• Government Reforms to the Equality Act 2010

    The Government has announced a raft of changes to the Equality Act 2010 (EqA) and the Equality and Human Rights Commission (EHRC). The Equality Act amendments follow examination of the legislation as part of the Government’s ‘red tape challenge’ and include a consultation on repealing employers’ liability for third party harassment. The Home Secretary and Minister for Women and Equalities, Theresa May, stated that ‘bureaucracy and prescription are not routes to equality’.

    The measures announced include:

    • consultation on repealing employers’ liability for third party harassment under S.40 EqA. The Government argues that employees are already adequately protected against such behaviour by employers’ common law duty to take reasonable care of the safety of their employees; employers’ duty under Health and Safety legislation to ensure, so far as is reasonably practicable, their employees’ health, safety and welfare at work; the Protection from Harassment Act 1997; constructive dismissal law; and, potentially, the protection from harassment provisions in S.26 EqA
    • consultation on repealing employment tribunals’ power in S. 124(3) EqA to make recommendations that apply to all an employer’s staff. The power was introduced into the EqA so that tribunals could make recommendations to address discrimination where a claimant had already left the workplace. However, the Government believes that the power is unlikely to serve a practical purpose or to be an appropriate or effective legal remedy
    • consultation on repealing S.138 EqA, which contains the statutory questionnaire procedure. The Government believes that this procedure has failed to increase pre-hearing settlements and reduce tribunal workloads, and has instead created burdens and risks for employers
    • reviewing the operation of the S.149 EqA public sector equality duty that requires public bodies to consider, among other things, the impact of their decisions on those who share a relevant protected characteristic such as sex or race
    • repealing the socio-economic duty contained in S.1 EqA, which would (if it had been brought into force) have obliged public bodies to have regard to the desirability of exercising their functions so as to reduce the inequalities of outcome which result from socio-economic disadvantage; and
    • working with the British Chambers of Commerce to help small and medium-sized companies understand what they do and do not need to do to comply with the EqA.

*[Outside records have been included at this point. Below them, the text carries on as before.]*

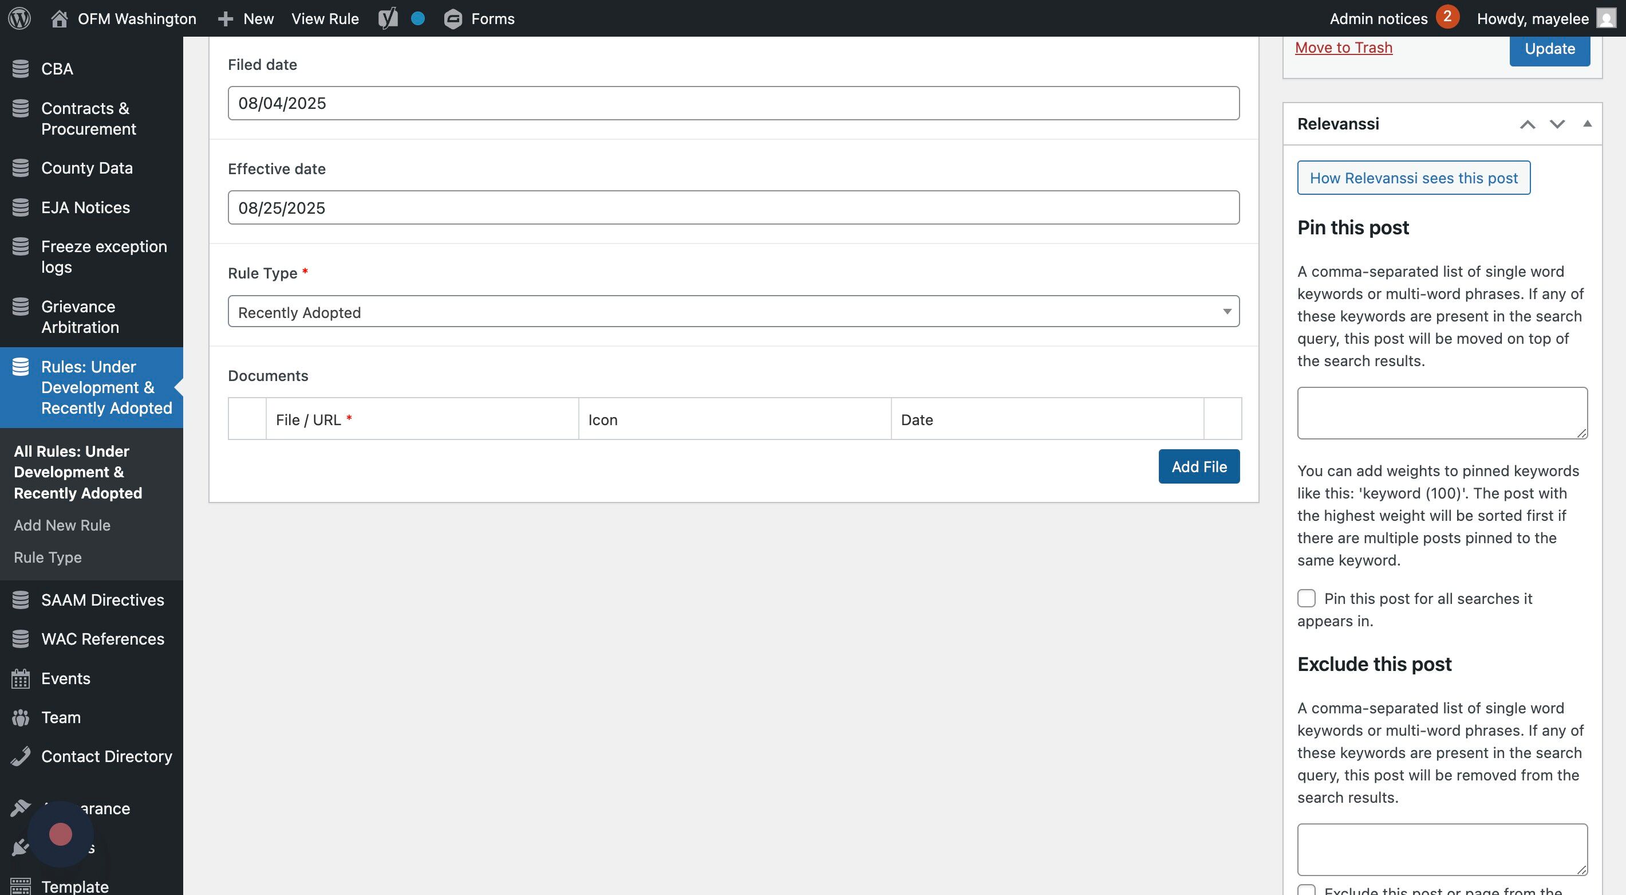Open Team via people icon in sidebar

[21, 718]
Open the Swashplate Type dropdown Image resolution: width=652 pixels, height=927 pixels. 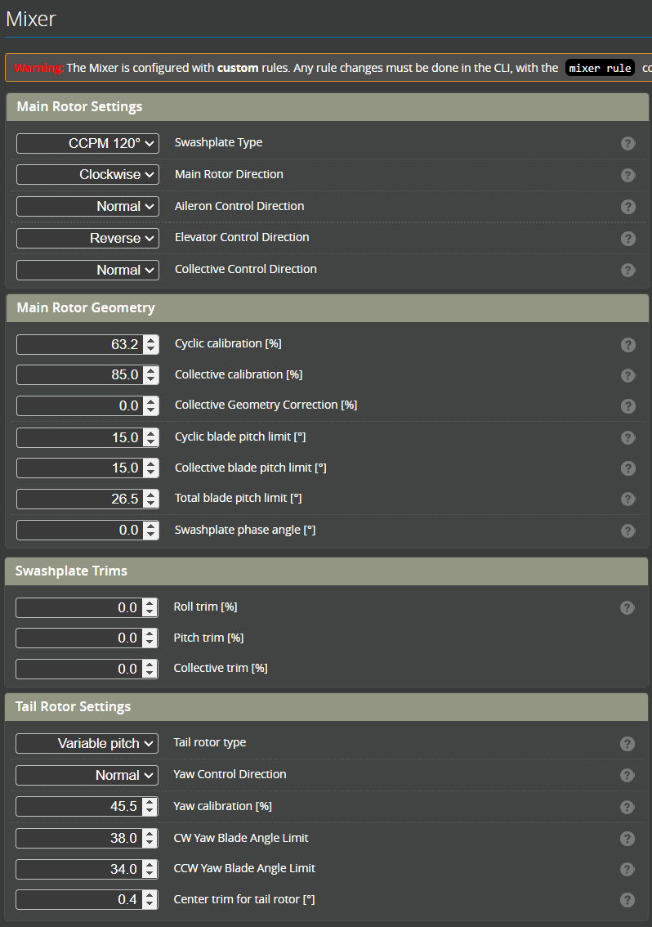(87, 143)
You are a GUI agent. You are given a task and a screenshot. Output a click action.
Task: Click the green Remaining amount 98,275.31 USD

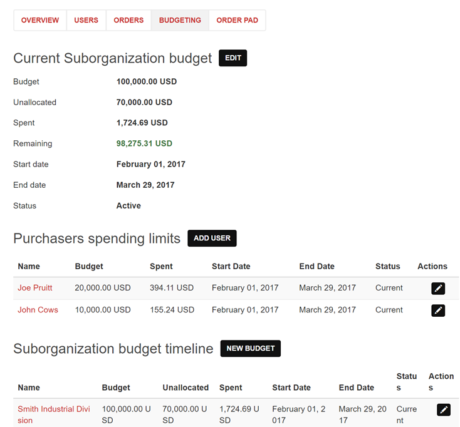(144, 143)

    The two consultations issued by the Government Equalities Office, ‘Equality Act 2010: consultation on repeal of two enforcement provisions’ and ‘Equality Act 2010: consultation on employer liability for harassment of employees by third parties’, close on 7 August 2012.

    The Government’s response to its 2011 consultation, ‘Building a fairer Britain: Reform of the Equality and Human Rights Commission’, sets out wide-ranging reforms to the EHRC, including scrapping some of its powers and duties under the Equality Act 2006 so that it can focus on its core functions. The Government believes the EHRC can ‘add value’ primarily as a national expert on equality and human rights issues and as a strategic enforcer of the law and guardian of rights. The EHRC will also be subject to tighter financial controls, and have a new Chairman and a new, smaller board. If the EHRC has not progressed sufficiently by autumn 2013 the Government will make further reforms, which may include splitting the EHRC’s responsibilities across new or existing bodies.